Location
- 6530 New Highway 60 West Paducah, Kentucky 42001
- 37°04′03″N 88°44′05″W﻿ / ﻿37.067592°N 88.734808°W

Information
- School type: Public
- Founded: 2013
- School district: McCracken County Public Schools
- Superintendent: Josh Hunt
- Principal: Jonathan Smith
- Faculty: 106.60 FTEs
- Grades: 9–12
- Enrollment: 1,999 (2022–2023)
- Student to teacher ratio: 18.75
- Campus: Suburban
- Colors: Crimson, black and white
- Mascot: Mustangs
- Nickname: Mustangs
- Feeder schools: Heath Middle School Lone Oak Middle School Reidland Middle School
- Website: School website

= McCracken County High School =

McCracken County High School is a public secondary school (grades 9–12) located west of Paducah, Kentucky that opened on August 9, 2013. Operated by the McCracken County Public Schools district, it consolidates that district's three former high schools—Heath, Lone Oak, and Reidland. Before ground was broken for the new school in June 2010, the school's nickname of Mustangs and colors of crimson, black, and white had been finalized. The school opened with an enrollment of slightly under 1,900.

Consolidation plans began taking shape in the mid-2000s due to signs of overcrowding at some of the existing high schools. Residents of the county school district (the Paducah school district, which includes most of the city's population, did not participate in the consolidation) voted in November 2008 to approve the new high school. The original opening date for the school was August 2012, but it was delayed because all of the bids for construction came in above the originally planned budget.

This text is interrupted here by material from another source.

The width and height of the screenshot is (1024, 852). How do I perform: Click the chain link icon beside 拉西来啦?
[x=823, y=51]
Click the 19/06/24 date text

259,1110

The school was originally (2013–2024) organized into a house system, a common feature at schools in many Commonwealth countries but rare in the U.S. Each student was assigned to one of five houses, each with its own principal, guidance counselor, and teachers. Most core courses were taught in the student's own house; electives could be taught in any part of the building. Now (24-25 onward) it uses the traditional American high school system of counselors assigned to grades, and the former houses are now organized by subject (ex. House 5 is "freshman academy" where all freshman core classes are housed).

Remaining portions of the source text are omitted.